Viel Zeit habe man aber nicht für eine Neupositionierung, man habe schließlich schon viel Zeit verstreichen lassen. Häupl geht es darum, verständlicher und lösungsorientierter zu kommunizieren. Man müsse die "Sprache der Vorstadt" verwenden. Er greift auch Funktionäre in der Partei an, bei denen "der Leidensdruck noch nicht groß genug" zu sein scheine. Man müsse diese Funktionäre in Zukunft "verstärkt in die Lage versetzen", potenzielle Wählerinnen und Wähler argumentativ von der SPÖ überzeugen zu können.

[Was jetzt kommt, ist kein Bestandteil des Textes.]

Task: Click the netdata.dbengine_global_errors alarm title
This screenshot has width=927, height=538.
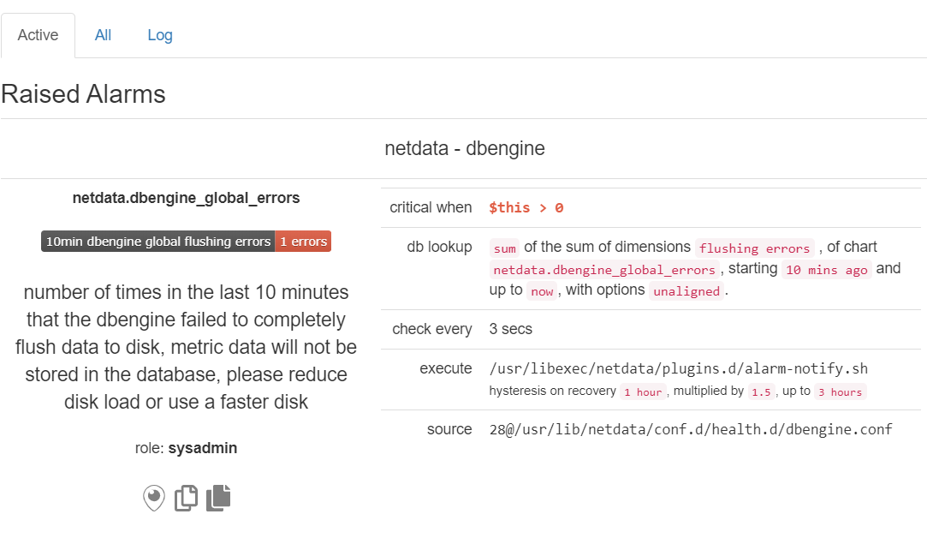Action: click(x=186, y=198)
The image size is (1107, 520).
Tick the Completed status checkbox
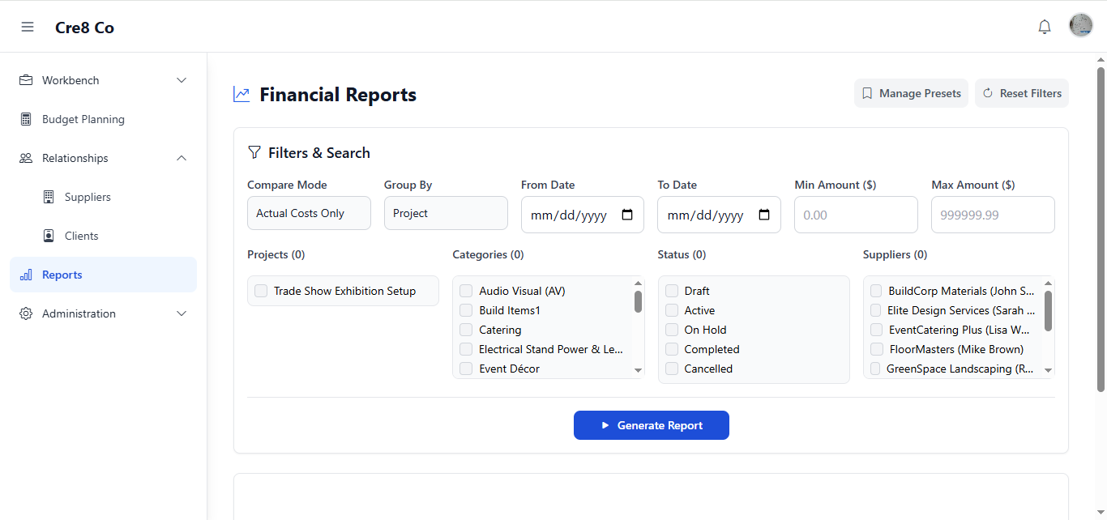[x=672, y=349]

Häupl erwartet Neuwahlen 2017

Der Weg in der Koalition könne jedenfalls nicht sein, dass die SPÖ alles macht, was die ÖVP vorschlägt. Man müsse sich gegenseitig respektieren: "Nach dem Diktat der ÖVP wird die SPÖ sicher nicht tanzen." Häupl glaubt dennoch nicht, dass die Koalition bis 2018 halten wird. Er schätzt "gefühlsmäßig", dass es 2017 zu Neuwahlen kommt. Das sei allerdings "kein Wunsch, sondern eine Analyse" dessen, was ÖVP-Vertreter bereits in Interviews sagen würden. Häupl bezieht sich unter anderem auf das Interview mit Niederösterreichs Landeshauptmann Erwin Pröll im STANDARD. Darin kritisiert Pröll Bundeskanzler Werner Faymann scharf, unter anderem wegen der SPÖ-Position zur Mindestsicherung.

Die Frage, warum Rudolf Hundstorfer so schlecht abgeschnitten habe, will Häupl nicht beantworten, weil er dann "nicht ohne Schuldzuweisungen auskommen" würde. Im zweiten Wahlgang werde er nun Alexander Van der Bellen wählen.

Absage an Rot-Blau

Eine Kluft in der SPÖ sieht Häupl nicht, schon gar nicht in der Wiener Landesorganisation, wo ein einstimmiger Beschluss zur Flüchtlingslinie vorliege. Auch mit Burgenlands Landeshauptmann Hans Niessl stimme er in vielen Punkten überein: "Wenn Schengen de facto außer Kraft gesetzt ist, müssen Grenzen kontrolliert werden." Man müsse wissen, wer ins Land komme, und die organisierte Kriminalität der Schlepper bekämpfen. Häupl schließt wie Niessl eine Mitgliederbefragung nicht aus. Man müsse genau überlegen, welche Fragen man stelle.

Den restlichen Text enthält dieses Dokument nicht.